“Remarkably similar in taste to real beef stew, but made with kidney beans for that no-cholesterol, no-fat goodness.”


  • 1/2 cup dried beans (or one can pre-cooked beans)
  • 2 or 3 cups water
  • Several cloves garlic, chopped coarsely
  • 1 small yellow onion, diced
  • 1 large potato, diced (do not pre-cook)
  • 1 carrot, chopped coarsely
  • 1 portabello mushroom, sliced in 1-inch pieces
  • 1 or two teaspoons each: salt, pepper, and chili powder
  • extra flour or cornstarch (optional)
  • tamari (soy sauce), nutritional yeast flakes (optional)

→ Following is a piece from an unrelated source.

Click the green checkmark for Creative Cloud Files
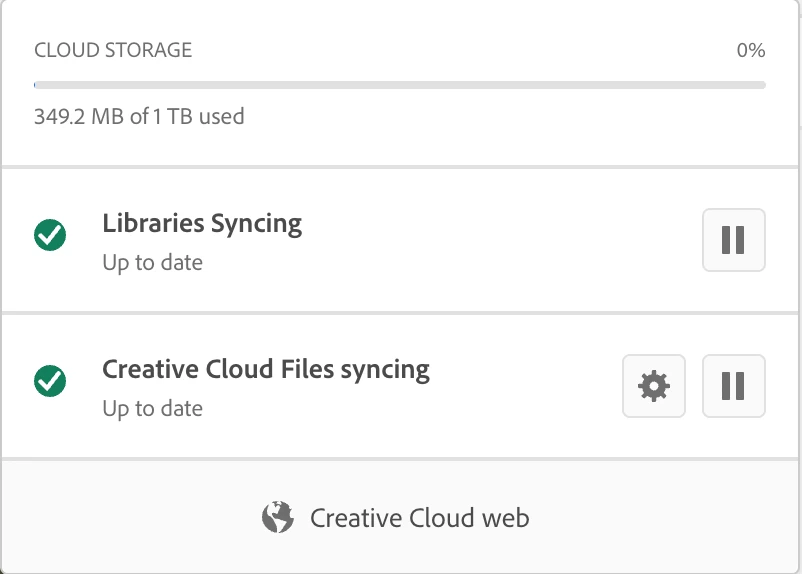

  • Soak the beans overnight. Rinse and cook for half an hour.
  • Add 2 or 3 cups water and bring back to a boil. Add the vegetables and
    bring back to a boil. Simmer, covered, until the potato and beans are thoroughly cooked.
  • To thicken: In a closed Tupperware container, shake up two or three tablespoons
    of flour with a half cup of water. Add to the stew and bring to a boil. Boil for
    five minutes, stirring often to prevent sticking.
  • Add a small amount of tamari (soy sauce) to darken the stew’s colour, and a few teaspoons of nutritional yeast flakes for flavour, if desired.

This stew takes about an hour to prepare — less if made with pre-cooked, canned beans.
The longer it simmers, the better its flavor.
This stew refrigerates and freezes well. It should be brought to a boil in a saucepan
when re-heating.
Recipe makes roughly six servings (with all those ingredients, it’s hard to
make only a small amount). Tasty with crackers, rolls, or vegan cheese.